Statement
Ann Altar is a visual artist and educator. Blurring lines between candor and fiction, she intricately weaves slivers of her personal life into the stories she tells. This sometimes unnerving vulnerability allows the viewer a chance to see themselves reflected in her work and offers something of a rarity these days: a moment of connection. Often called rebellious, her work tackles taboo topics with a tender trace of humor.
Ann's collage work is often large-scale, made with recycled and repurposed materials — rejecting notions of perfectionism and elitism while embracing a use-what-you-have mentality. She most frequently utilizes cardboard as a canvas but has also worked with window screens, glass door panels, plastic, discarded TVs, wood, and remnants of her own furniture. Unpretentious and hypnotic, her pieces push the boundaries of attention, leaning heavily into maximalism.

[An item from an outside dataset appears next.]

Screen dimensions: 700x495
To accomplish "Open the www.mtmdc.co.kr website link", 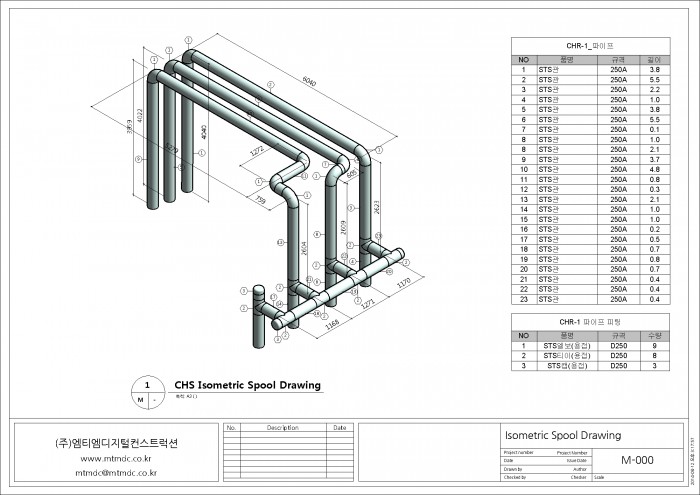I will point(112,459).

Ann's self-portraiture destigmatizes nudity, sexuality and menstruation, meeting the viewer with radical simplicity, vulnerability, and unapologetic posture. Ann relies on menstrual blood as a recurring motif, affirming one's life and power while rejecting paternalistic notions of how women should behave. Her series "Eat a Dick" explores identity reclamation, fear and feral power, exacting vengeance upon those who reduce people with uteruses to fetal incubators unworthy of sovereignty.
Ultimately Ann's ethos is a simple one: All living beings deserve respect and autonomy. She fiercely believes that every human deserves access to the arts, and thus, access to joy. Through connection and community, people may heal themselves and uplift one another. Radical change is possible, but only if we come together and demand it.